** Problem to solve **
Work through the records below and tally every line containing "navigation". Reply with the total alone.
*** Opening of Materials provided ***
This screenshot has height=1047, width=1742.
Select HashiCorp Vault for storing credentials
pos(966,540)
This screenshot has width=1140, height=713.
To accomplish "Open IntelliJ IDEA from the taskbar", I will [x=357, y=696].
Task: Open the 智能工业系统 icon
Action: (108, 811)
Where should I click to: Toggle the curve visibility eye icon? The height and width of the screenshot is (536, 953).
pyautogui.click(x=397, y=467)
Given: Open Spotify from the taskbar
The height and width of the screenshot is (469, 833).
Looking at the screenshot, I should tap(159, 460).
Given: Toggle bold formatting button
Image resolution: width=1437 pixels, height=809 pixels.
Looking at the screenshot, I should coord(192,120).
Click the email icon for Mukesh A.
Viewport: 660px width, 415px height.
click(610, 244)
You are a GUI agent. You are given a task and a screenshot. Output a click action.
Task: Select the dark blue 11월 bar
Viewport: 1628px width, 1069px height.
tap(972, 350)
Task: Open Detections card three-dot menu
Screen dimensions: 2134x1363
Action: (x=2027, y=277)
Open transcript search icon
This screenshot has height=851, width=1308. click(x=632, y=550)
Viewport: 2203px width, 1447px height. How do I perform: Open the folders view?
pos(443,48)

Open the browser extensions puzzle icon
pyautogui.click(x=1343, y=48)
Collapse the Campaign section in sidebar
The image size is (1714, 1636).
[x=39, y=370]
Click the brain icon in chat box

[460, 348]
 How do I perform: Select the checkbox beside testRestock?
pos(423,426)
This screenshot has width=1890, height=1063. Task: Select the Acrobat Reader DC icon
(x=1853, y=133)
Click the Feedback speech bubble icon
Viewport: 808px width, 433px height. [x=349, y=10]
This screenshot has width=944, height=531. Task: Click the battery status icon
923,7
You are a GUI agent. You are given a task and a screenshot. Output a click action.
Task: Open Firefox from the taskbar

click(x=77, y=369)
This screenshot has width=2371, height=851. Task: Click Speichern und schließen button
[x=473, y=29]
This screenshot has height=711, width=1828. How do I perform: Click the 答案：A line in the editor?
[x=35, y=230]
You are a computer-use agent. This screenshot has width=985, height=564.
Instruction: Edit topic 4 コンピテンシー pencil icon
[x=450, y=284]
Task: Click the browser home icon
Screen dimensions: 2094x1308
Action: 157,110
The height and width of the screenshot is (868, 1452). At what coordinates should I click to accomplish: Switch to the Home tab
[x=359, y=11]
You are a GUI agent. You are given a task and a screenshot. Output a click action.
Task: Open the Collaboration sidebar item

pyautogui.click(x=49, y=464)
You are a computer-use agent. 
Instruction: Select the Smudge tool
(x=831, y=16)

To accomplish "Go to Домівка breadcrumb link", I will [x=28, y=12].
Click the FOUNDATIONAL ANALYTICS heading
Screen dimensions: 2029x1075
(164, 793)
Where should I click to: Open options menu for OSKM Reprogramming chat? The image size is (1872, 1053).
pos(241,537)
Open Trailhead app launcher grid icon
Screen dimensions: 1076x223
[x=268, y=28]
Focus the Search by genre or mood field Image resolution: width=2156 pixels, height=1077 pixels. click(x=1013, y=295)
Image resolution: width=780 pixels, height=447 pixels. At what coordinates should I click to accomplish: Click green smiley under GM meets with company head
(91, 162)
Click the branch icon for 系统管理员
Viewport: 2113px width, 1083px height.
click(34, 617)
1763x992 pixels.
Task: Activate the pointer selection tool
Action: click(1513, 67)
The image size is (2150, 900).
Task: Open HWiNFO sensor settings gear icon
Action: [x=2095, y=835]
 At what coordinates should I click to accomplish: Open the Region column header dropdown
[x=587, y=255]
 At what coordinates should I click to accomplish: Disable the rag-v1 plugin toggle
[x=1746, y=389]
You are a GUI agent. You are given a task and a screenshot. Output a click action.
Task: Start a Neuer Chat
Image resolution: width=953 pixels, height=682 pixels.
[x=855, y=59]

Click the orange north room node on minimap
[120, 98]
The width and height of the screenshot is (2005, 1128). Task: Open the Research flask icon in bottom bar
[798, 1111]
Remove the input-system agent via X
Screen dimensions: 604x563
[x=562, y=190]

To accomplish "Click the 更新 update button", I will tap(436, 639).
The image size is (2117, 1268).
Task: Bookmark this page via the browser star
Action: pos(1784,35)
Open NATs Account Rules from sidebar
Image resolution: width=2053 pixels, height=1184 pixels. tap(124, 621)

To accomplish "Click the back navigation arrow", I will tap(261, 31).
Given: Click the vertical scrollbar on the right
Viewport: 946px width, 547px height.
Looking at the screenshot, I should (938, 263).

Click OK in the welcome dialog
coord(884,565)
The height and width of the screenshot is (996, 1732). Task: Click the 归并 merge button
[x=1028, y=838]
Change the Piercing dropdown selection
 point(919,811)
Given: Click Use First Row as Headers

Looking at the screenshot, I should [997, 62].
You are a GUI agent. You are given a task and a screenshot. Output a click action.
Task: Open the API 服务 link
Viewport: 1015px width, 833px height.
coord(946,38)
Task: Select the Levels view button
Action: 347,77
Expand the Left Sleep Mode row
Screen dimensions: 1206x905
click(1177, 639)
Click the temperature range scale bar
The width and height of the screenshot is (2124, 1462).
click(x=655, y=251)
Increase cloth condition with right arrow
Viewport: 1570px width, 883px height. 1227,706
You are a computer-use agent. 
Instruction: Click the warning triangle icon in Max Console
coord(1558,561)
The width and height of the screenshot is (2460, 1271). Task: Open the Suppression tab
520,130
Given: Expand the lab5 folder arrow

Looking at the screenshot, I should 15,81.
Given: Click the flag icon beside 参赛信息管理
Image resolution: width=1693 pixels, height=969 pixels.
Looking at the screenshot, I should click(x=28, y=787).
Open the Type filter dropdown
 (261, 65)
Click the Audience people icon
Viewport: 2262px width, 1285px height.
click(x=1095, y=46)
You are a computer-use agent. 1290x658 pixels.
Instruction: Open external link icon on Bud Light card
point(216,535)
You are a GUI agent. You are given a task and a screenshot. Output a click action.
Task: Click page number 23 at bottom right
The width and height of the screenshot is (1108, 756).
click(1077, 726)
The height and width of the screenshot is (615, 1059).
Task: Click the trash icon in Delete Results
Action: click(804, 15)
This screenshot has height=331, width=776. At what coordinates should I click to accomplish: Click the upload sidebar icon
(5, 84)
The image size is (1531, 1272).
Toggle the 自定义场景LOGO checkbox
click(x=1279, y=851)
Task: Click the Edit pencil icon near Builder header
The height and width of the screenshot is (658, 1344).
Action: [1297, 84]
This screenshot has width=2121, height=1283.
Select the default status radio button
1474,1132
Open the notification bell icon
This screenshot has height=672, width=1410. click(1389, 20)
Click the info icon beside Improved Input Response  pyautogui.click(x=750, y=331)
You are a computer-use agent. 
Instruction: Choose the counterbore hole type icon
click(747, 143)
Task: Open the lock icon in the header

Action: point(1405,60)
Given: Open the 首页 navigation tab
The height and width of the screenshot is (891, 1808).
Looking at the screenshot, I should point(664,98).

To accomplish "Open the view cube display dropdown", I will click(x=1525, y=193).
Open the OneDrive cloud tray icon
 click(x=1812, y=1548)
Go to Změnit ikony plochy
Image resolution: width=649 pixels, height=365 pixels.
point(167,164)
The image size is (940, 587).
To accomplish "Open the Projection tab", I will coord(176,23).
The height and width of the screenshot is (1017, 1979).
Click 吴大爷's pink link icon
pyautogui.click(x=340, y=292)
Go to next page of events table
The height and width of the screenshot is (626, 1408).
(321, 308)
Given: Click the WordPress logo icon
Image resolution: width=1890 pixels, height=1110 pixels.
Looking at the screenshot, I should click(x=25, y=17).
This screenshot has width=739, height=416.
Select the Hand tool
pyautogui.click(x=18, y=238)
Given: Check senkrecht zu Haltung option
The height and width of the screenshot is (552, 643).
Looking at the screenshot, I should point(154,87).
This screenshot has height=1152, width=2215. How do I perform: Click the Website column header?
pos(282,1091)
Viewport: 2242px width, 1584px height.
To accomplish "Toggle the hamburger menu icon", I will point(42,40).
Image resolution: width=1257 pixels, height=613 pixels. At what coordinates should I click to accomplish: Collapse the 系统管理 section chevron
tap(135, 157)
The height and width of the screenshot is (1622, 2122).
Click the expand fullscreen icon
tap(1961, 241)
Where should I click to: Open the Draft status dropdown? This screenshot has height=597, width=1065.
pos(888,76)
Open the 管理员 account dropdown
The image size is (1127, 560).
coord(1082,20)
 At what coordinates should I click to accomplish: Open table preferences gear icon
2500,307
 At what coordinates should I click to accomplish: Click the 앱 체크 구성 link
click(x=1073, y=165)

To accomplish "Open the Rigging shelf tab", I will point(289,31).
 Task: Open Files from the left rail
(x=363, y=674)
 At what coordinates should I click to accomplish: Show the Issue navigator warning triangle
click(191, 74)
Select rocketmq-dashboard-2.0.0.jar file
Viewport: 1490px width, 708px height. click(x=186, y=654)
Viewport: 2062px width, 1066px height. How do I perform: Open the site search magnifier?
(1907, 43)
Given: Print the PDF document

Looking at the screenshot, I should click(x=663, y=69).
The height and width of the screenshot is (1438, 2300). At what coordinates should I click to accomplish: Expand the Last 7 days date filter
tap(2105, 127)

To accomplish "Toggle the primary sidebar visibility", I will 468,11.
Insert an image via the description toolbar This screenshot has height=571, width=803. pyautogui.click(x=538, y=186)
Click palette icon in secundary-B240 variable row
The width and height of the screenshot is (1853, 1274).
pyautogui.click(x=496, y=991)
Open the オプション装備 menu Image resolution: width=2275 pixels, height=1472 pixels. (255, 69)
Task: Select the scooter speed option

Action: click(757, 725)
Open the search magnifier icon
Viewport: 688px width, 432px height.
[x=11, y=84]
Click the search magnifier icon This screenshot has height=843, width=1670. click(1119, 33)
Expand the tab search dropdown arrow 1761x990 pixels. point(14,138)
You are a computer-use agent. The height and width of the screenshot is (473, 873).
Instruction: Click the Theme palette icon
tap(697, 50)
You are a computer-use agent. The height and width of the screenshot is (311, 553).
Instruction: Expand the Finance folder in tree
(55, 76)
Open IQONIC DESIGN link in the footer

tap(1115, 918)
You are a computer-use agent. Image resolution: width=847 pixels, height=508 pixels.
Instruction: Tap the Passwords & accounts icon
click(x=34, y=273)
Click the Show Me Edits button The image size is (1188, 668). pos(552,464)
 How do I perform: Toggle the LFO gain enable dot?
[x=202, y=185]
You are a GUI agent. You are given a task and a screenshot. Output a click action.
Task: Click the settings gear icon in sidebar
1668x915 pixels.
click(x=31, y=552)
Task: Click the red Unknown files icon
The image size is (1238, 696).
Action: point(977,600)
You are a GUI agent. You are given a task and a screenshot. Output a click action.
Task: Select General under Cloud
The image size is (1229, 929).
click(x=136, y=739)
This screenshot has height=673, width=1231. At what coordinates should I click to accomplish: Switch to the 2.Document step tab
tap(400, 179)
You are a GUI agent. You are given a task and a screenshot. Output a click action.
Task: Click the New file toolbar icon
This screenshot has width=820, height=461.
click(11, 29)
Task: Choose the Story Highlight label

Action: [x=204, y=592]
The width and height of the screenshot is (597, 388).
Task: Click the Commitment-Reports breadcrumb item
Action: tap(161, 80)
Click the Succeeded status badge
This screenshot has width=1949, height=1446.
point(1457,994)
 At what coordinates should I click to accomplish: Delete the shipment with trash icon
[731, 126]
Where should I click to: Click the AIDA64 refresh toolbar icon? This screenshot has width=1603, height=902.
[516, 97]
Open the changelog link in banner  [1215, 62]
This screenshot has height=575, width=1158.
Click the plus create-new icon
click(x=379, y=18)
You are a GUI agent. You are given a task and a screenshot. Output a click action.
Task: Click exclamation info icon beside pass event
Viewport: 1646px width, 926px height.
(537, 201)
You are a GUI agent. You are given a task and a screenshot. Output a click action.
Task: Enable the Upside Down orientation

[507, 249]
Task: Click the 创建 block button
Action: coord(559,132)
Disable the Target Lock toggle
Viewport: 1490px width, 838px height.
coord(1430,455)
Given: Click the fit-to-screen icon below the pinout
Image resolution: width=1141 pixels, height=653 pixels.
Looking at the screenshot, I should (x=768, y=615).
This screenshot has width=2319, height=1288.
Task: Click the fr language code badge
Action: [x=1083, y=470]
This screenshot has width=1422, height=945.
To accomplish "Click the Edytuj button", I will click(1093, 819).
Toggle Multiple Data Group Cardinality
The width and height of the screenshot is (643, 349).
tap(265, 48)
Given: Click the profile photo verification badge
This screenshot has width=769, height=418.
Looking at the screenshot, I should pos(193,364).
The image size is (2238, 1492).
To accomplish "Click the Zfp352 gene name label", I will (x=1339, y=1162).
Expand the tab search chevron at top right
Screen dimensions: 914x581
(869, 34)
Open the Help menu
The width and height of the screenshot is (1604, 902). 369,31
*** Close of Materials provided ***
** Output for this exercise **
2